In order for devices to communicate on a wireless network, the devices must be configured with the correct communications parameters. These parameters include the Service Set Identifier (SSID, also known as the “network name”), communications channel, and in the case of encrypted communications, the encryption key must also be specified when adding a device to a network. For some network computing devices, a user interface exists allowing a user to enter the correct parameters when adding the device. However, for many of the low-cost, special purpose devices such as the network audio device described above, the user interface is non-existent or difficult to use. In order to remedy this problem, some systems have provided a mechanism in which the required communications parameters are sent over the network from a previously configured device to the device to be added. However, this has the disadvantage that while the configuration parameters are being sent to the new device, encryption must be disabled so that the new device can receive the parameters correctly. During this period, network communications are vulnerable to being intercepted by outside parties.
In view of the above, there is a need in the art for a way to easily configure new network devices without compromising the security of the network.
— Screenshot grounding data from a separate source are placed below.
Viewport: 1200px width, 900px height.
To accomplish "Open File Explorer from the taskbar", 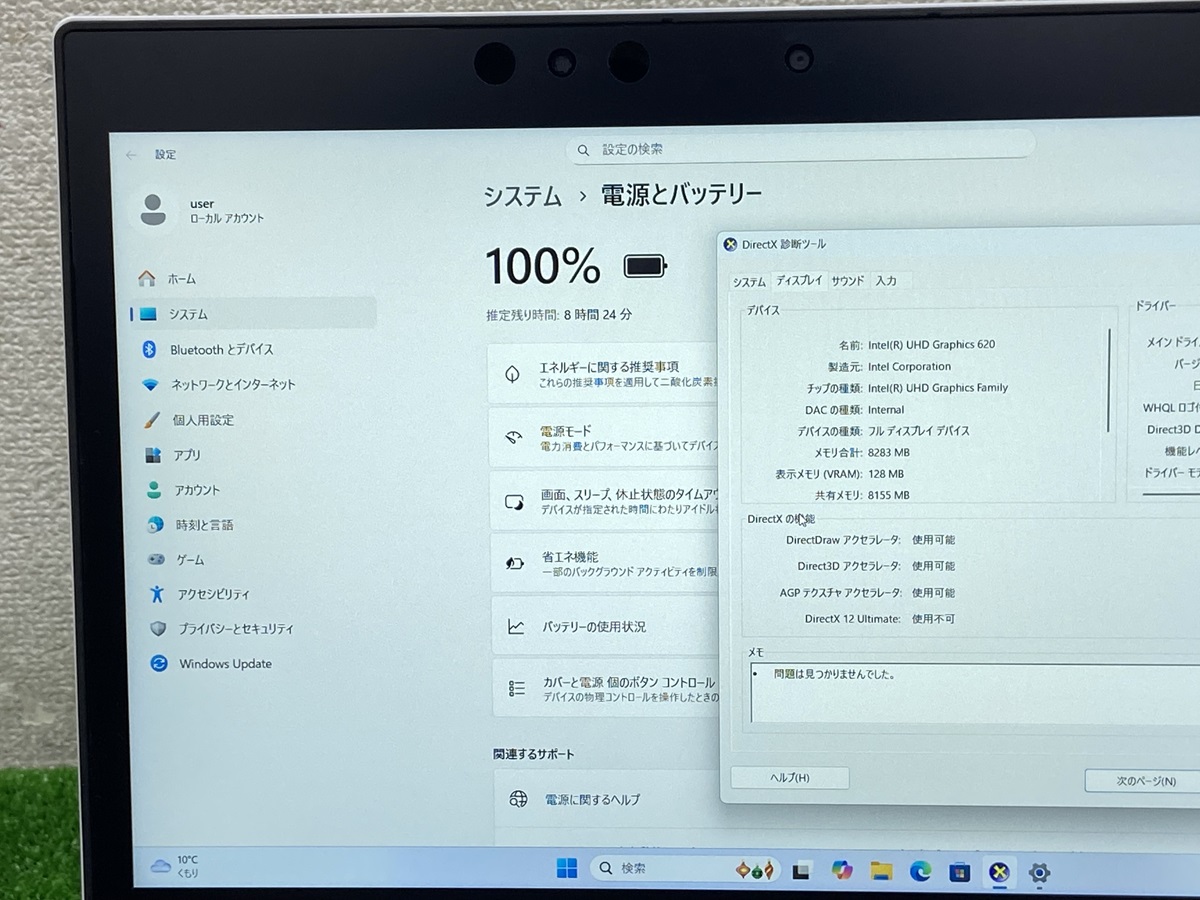I will tap(881, 871).
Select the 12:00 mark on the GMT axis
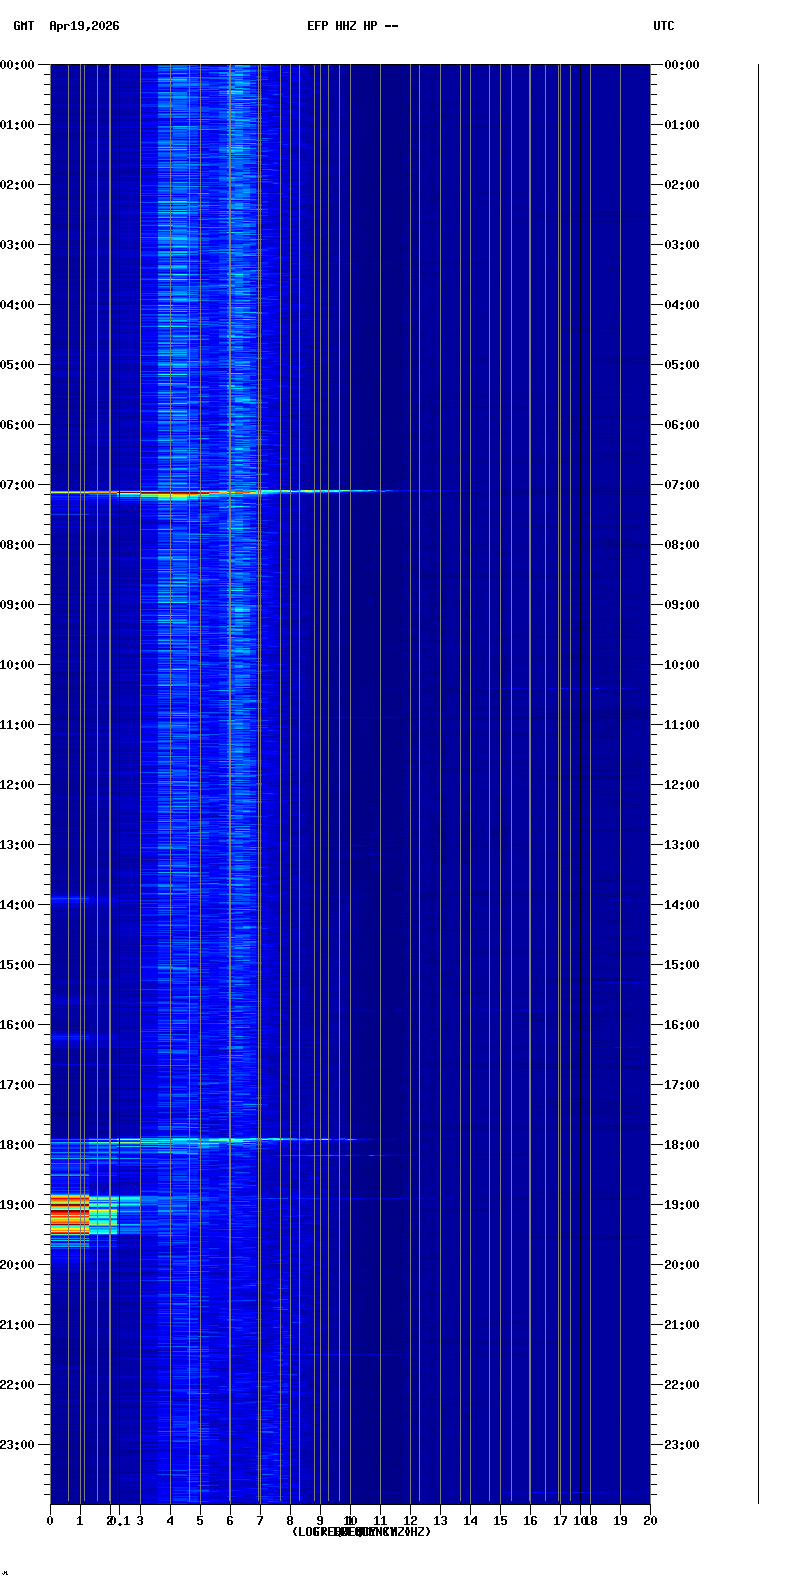Screen dimensions: 802x1584 pos(17,785)
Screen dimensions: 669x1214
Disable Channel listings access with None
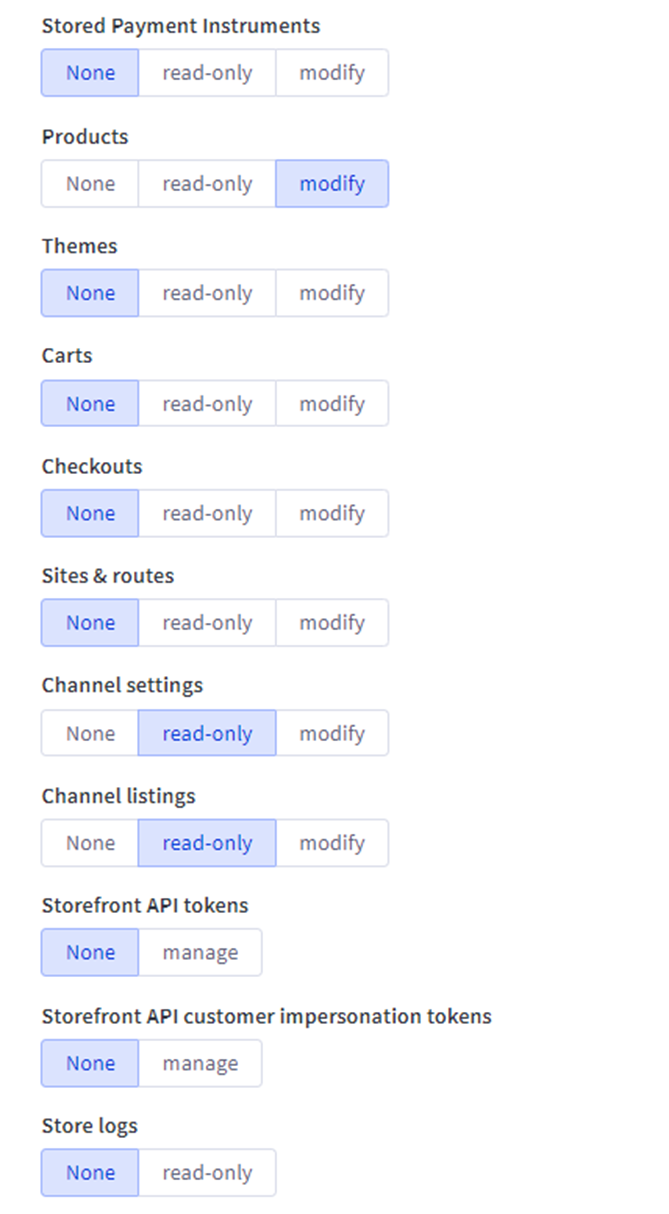tap(90, 843)
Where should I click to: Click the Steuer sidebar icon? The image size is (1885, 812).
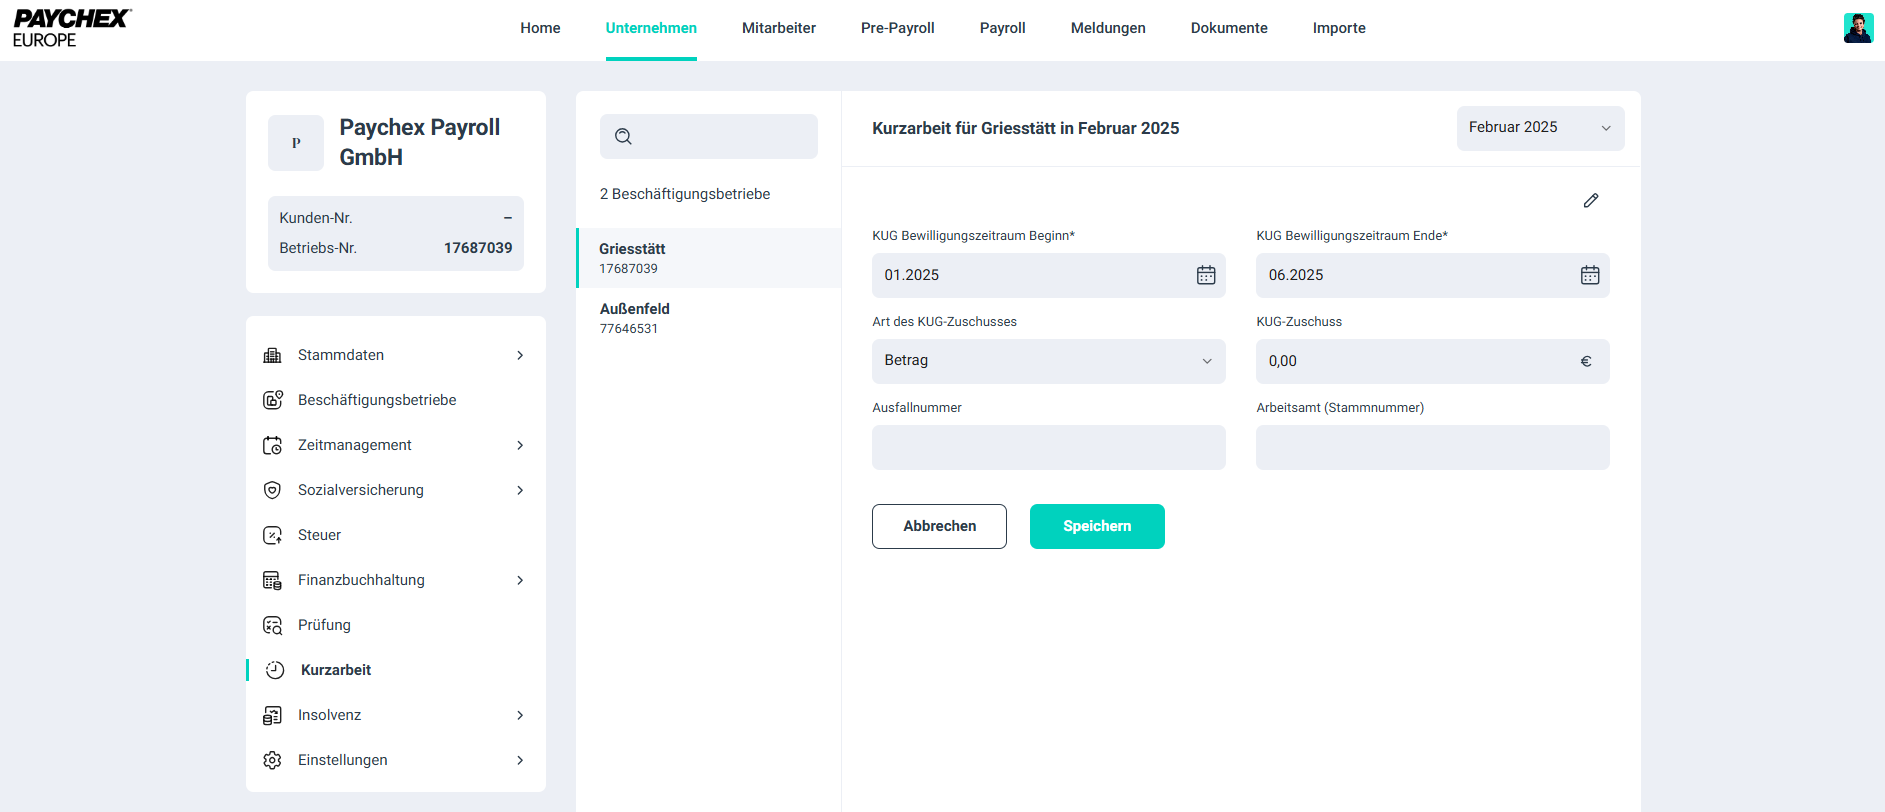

Systems and methods provide configuration and setup data for a network device receives configuration data for a first network. When a new network device is to be added to the network, the new device is brought within a proximity boundary to a proximity setup component. The proximity setup component establishes a connection with the new network using a second network connection. Configuration data for the first network is sent to the new network device over the second network. The new network device can then communicate over the first network. In one embodiment, the proximity setup component is integrated with a gateway component such as a router or wireless access point.
BRIEF DESCRIPTION OF THE DRAWINGS
The system provides advantages over previous systems. The new network device does not require a user interface in order to receive configuration data for the first network. Additionally, the security of the first network is not compromised, because there is no need to disable encryption to add the new network device.
FIG. 1A is a block diagram of a computer system according to an embodiment of the invention that performs a method of automatically providing a configuration setup to a network device.
FIG. 1B is a block diagram of a computer system according to an alternative embodiment of the invention that performs a method of automatically providing a configuration setup to a network device.
FIG. 2 is a block diagram of a computer system according to an embodiment of the invention that illustrates adding a new device to the network.
FIG. 3 is a block diagram of a computer system according to an embodiment of the invention that illustrates the system after the new device has been added.
FIG. 4 is a flowchart illustrating a method according to an embodiment of the invention for adding a new device to a network.
In the following description, reference is made to the accompanying drawings which form a part hereof, and in which is shown by way of illustration specific embodiments in which the invention may be practiced. These embodiments are described in sufficient detail to enable those skilled in the art to practice the invention, and it is to be understood that other embodiments may be utilized and that structural, logical and electrical changes may be made without departing from the scope of the present invention. The following description is, therefore, not to be taken in a limited sense, and the scope of the present invention is defined by the appended claims.
FIG. 1 is a block diagram of a system 100 incorporating embodiments of the invention that provide setup and configuration information to a device 112 that is to be added to a network 120. System 100 comprises a gateway component 106 and a proximity setup component 108. Typically, gateway 106 will be connected to an external network such as the Internet 102 using a modem 104. Modem 104 can be a standard phone line modem, a cable modem, a DSL modem, or any other device capable of connecting to an external network 102.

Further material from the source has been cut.